AI is learning to talk back. How that's changing the customer and employee experience

The use of conversational AI tech has been increasingly rapidly, in part thanks to covid.
Written by Joe McKendrick, Contributing Writer

A long-term fallout of the Covid crisis has been the rise of the contactless enterprise, in which customers, and likely employees, interact with systems to get what they need or request.

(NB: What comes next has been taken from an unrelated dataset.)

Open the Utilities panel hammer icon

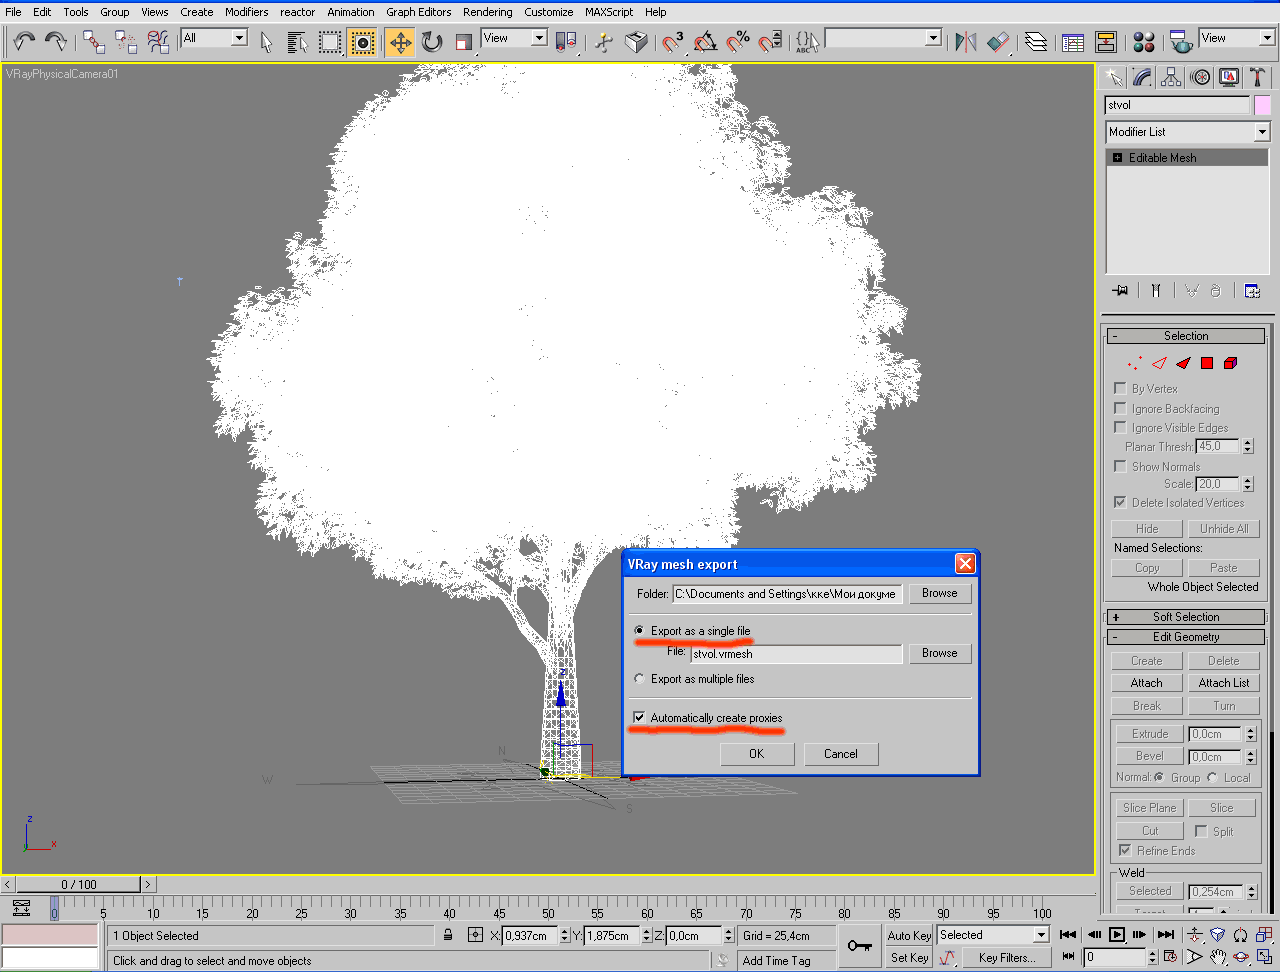point(1257,77)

This means a pronounced role for artificial intelligence and machine learning, or conversational AI, which add the intelligence needed to deliver superior customer or employee experience. 

Deloitte recently analyzed patents in the area of conversational AI to assess the direction of the market -- and the technology has been developing quickly.

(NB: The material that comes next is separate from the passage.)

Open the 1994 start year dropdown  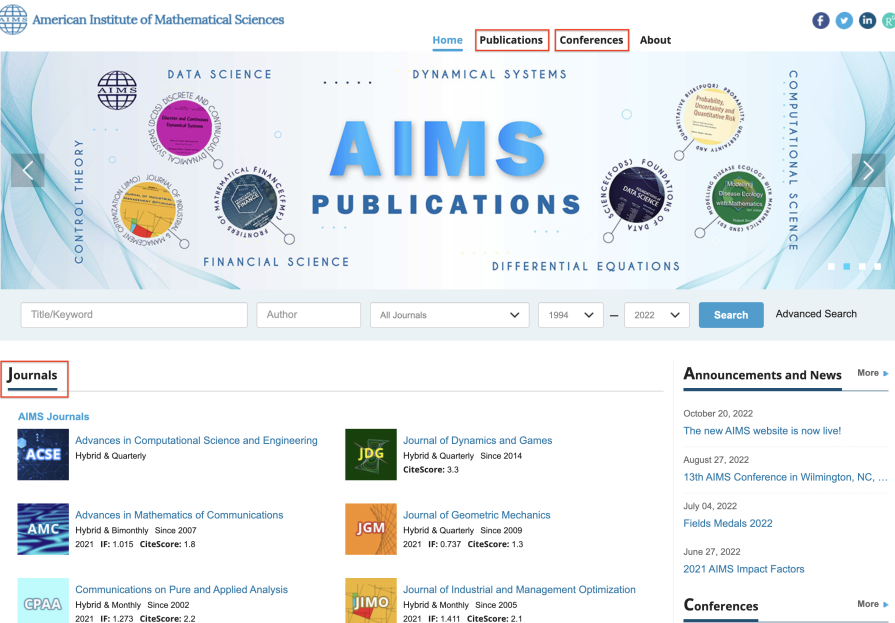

"Rapid adoption of conversational AI will likely be underpinned by innovations in the various steps of chatbot development that have the potential to hasten the creation and training of chatbots and enable them to efficiently handle complex requests -- with a personal touch," the analyst team, led by Deloitte's Sherry Comes, writes.

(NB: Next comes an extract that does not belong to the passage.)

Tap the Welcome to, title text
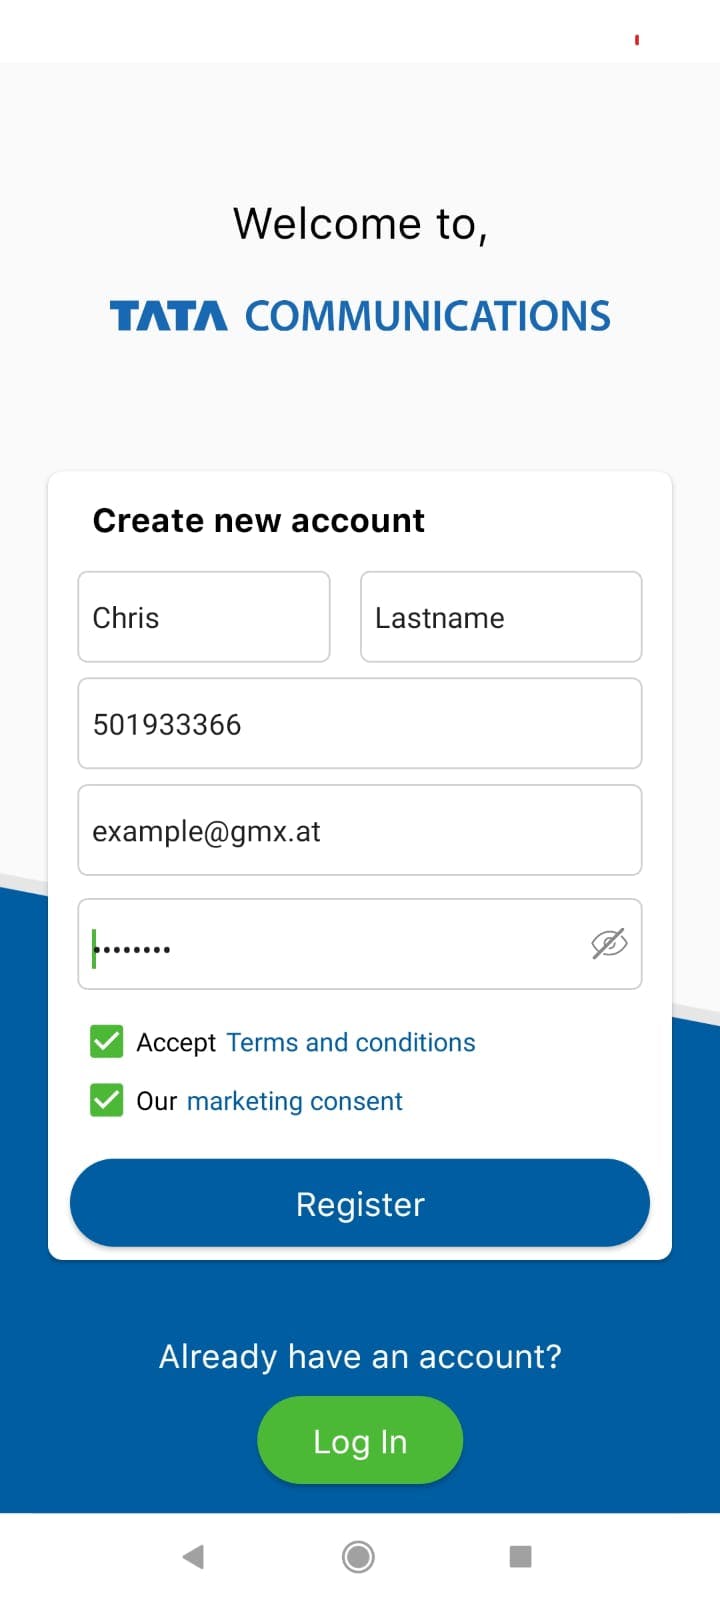 point(360,224)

Conversational AI is a ground-breaking application for AI, agrees Chris Hausler, director of data science for Zendesk. "Organizations saw a massive 81% increase in customer interactions with automated bots last year, and no doubt these will continue to be key to delivering great experiences."

Deloitte's data from conversational AI vendors "showed that the volume of interactions handled by conversational agents increased by as much as 250% in multiple industries... Around 90% of companies mentioned faster complaint resolution and over 80% reported increased call volume processing using conversational AI solutions."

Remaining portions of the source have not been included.